→ **What this exercise asks**
(1) Reproduce a passage from the NEXIM Bank article, beginning with the words "Article - December" and stopping after "for the bank.".
(2) Carry on the article about NEXIM Bank from its last sentence.
Start of Provided text
Article - December 17, 2012
The Nigerian Export-Import Bank, NEXIM, is aiming to become Africa’s most prominent export development bank by 2015
ROBERT ORYA, MANAGING DIRECTOR OF NEXIM BANK
When Robert Orya took over the helm of NEXIM (the Nigerian Export-Import Bank) in 2009, the bank was struggling under the weight of a considerable non-performing loans portfolio, and had strayed from its original mandate to help support Nigeria’s non-oil export economy. This situation came to a head with a crippling 2009 financial year loss of N4.2 billion ($26.6 million) for the bank.

After Mr Orya’s appointment, he immediately went about streamlining NEXIM’s activities, refocusing lending on non-oil sectors, implementing new risk management frameworks and instilling corporate governance structures throughout the institution. By the end of 2010, just a year later, NEXIM was showing profits of more than N216 million and was well on its way to fulfilling a new mission: to become the leading export-import bank in Africa by 2015.

In 2011, NEXIM was able to support exporters only to the tune of N10.14 billion and to grant risk-bearing facilities of N3.34 billion, while increasing efficiency in facility access. For 2012-2013, Mr Orya is targeting loans of N50 billion. By 2015, he wants to raise this to N94 billion. 

“We were able to turn the bank around in 16 months. In the two and a half years I have been here, we have been able to support exporters with over N26 billion and also provide mixed bearing facilities of $32 million [N5 billion], which translates into the creation of 14,000 jobs. So our transformation is completely on track, primarily due to the professional staff we have managed to bring in, who are highly motivated, and we are hopeful of becoming the leading export-import (EXIM) bank in Africa by 2015,” says the managing director.

Mr Orya adds, “In carrying out our strategy, we first identified sectors where we believed a lot of jobs could be generated, as well as trade exchange, and where we could provide returns to our shareholders (the Central Bank of Nigeria and the Ministry of Finance.) This is key in order to have their support to become the biggest EXIM bank in Africa. So far, the journey has been successful, and we have given the government some proposals that have been received favourably and as soon as we get the green light, I believe we will be able to achieve great things.”
End of Provided text
Start of Information shown
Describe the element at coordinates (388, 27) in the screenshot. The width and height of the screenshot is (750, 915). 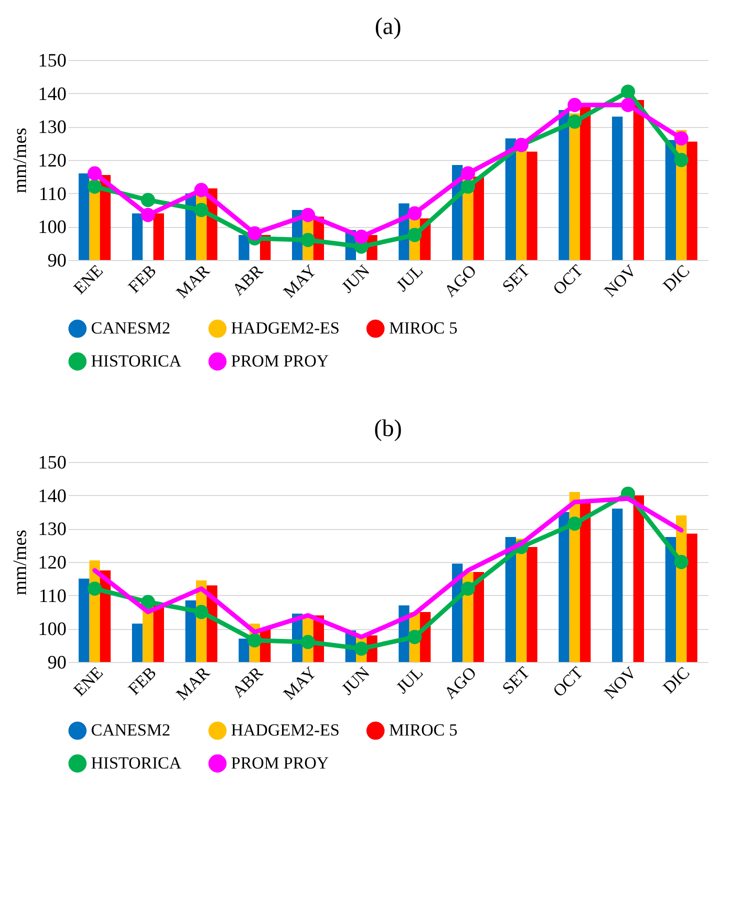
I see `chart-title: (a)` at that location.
End of Information shown
Start of Information shown
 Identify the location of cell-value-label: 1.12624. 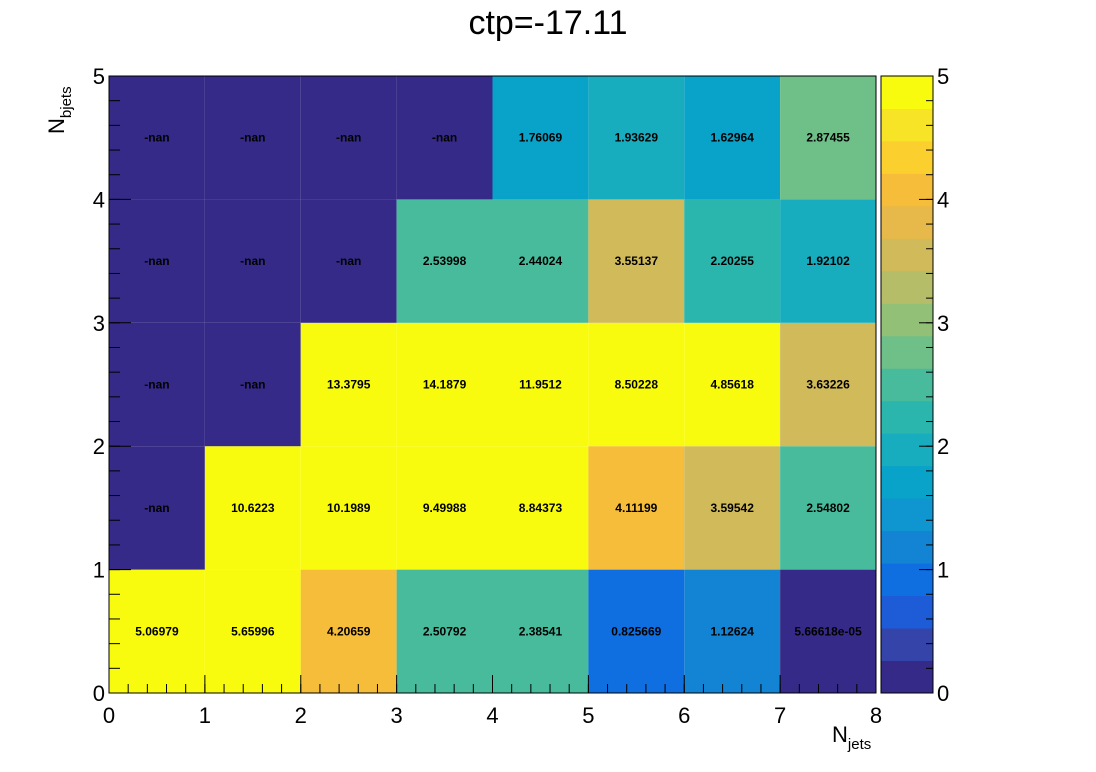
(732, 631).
End of Information shown
→ **Responses**
(1)
Article - December 17, 2012
The Nigerian Export-Import Bank, NEXIM, is aiming to become Africa’s most prominent export development bank by 2015
ROBERT ORYA, MANAGING DIRECTOR OF NEXIM BANK
When Robert Orya took over the helm of NEXIM (the Nigerian Export-Import Bank) in 2009, the bank was struggling under the weight of a considerable non-performing loans portfolio, and had strayed from its original mandate to help support Nigeria’s non-oil export economy. This situation came to a head with a crippling 2009 financial year loss of N4.2 billion ($26.6 million) for the bank.

(2)
Through the bank’s Direct Lending Facility (DLF), NEXIM lends money directly to Nigerian exporters to help fund their purchases of capital goods, raw materials, packaging materials and spare parts.The DLF can also provide financing for infrastructure as well as the revitalisation and modernisation of exporters’ plants and machinery.

Now back in shape and functioning optimally, NEXIM is set to play a critical role in the diversification of Nigeria’s economy.

One of Mr Orya’s main objectives within the bank’s drive for economic diversification is to deepen sub-regional trade. To this end, a priority focus is NEXIM’s $61.5 million Sealink initiative that targets the creation of a shipping line that will boost trade within the Economic Community of West African States (ECOWAS).

“What we are trying to reverse in Nigeria is our exporters looking to the American and European markets where we cannot necessarily produce competitively. We looked at the position of Nigeria within ECOWAS and realised that the combined population was 300 million people, with Nigeria alone accounting for some 170 million. So why would our exporters want to go and compete in a market where they do not have a competitive advantage when we have a lot of potential in this region?” says Mr Orya.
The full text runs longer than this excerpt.